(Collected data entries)
________________________________________
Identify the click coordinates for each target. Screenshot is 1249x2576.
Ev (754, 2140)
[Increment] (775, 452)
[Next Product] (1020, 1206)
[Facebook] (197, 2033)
________________________________________
Reply by returning the full set of records above exactly.

RESULT OF THE TASK:
Identify the click coordinates for each target. Screenshot is 1249x2576.
Ev (754, 2140)
[Increment] (775, 452)
[Next Product] (1020, 1206)
[Facebook] (197, 2033)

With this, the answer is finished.